R. No, in questo caso egli, alla risoluzione e alla riduzione del prezzo, avrebbe diritto. La colpa dell'acquirente non rileva né in caso di garanzia per l'evizione né in caso di garanzia per i vizi. E questo perché in un certo senso viene compensata dal dolo o dalla colpa del venditore. Dato che i casi sono due : o il venditore sapeva del diritto del terzo ( e non ha informato di quel che sapeva l'acquirente , mancando a un preciso suo obbligo di correttezza!) ed allora il suo dolo compensa a iosa la colpa dell'acquirente. Oppure non sapeva , ma in tal caso la sua ignoranza deve ritenersi ( in base al id quod plerumque accidit ) più colpevole di quella del compratore e pertanto tale anche qui da compensare sicuramente la colpa del compratore.

D- Ma allora come spiega, che l'articolo 1489 riconosca la garanzia, solo quando la cosa “é gravata da oneri o da diritti reali o personali non apparenti” ?

R. Effettivamente il legislatore fa nell'articolo 1489 una deroga al principio anzi detto . A dir il vero una deroga inesplicabile : perché non si comprende perché il legislatore riconosca la garanzia nel caso il bene sia gravato da un diritto di proprietà (“apparente” – metti Tizio, il reale proprietario, possiede e coltiva alla luce del sole il fondo venduto da Caio); e, invece, non lo riconosca nel caso il bene sia gravato da un diritto di usufrutto (“apparente”) . Purtuttavia la deroga c'é, ancorché assurda e illogica, per cui, la sola cosa che l'interprete può fare, é di ridurne la portata.

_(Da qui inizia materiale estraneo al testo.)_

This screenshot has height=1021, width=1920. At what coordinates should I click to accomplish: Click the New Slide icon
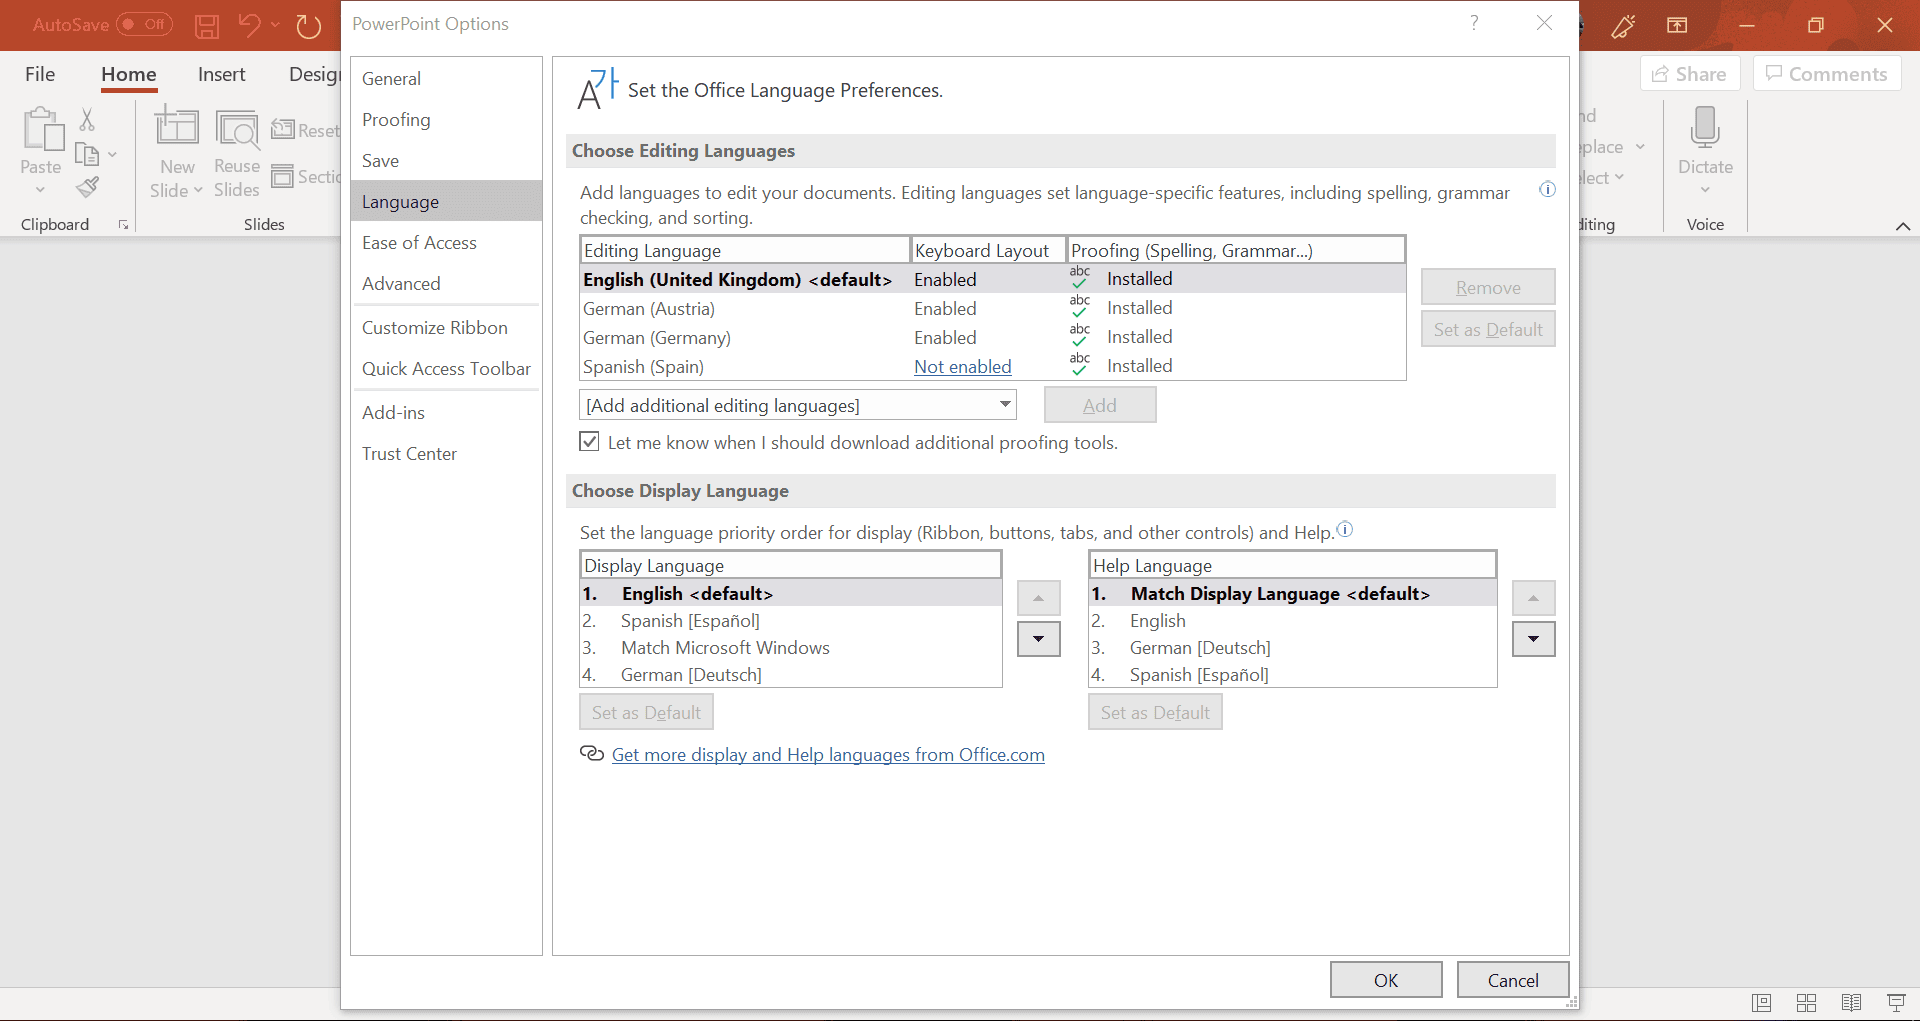[x=176, y=130]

Come ? Interpretando la norma come se là, dove é scritto “apparente”, fosse scritto “evidente” Cosa per cui dovrà ritenersi che il compratore non abbia diritto alla garanzia, quando l'esistenza del diritto o dell'onere che grava il bene, risultava da segni evidenti, tali cioé da non sfuggire anche ad una superficiale ispezione del posto.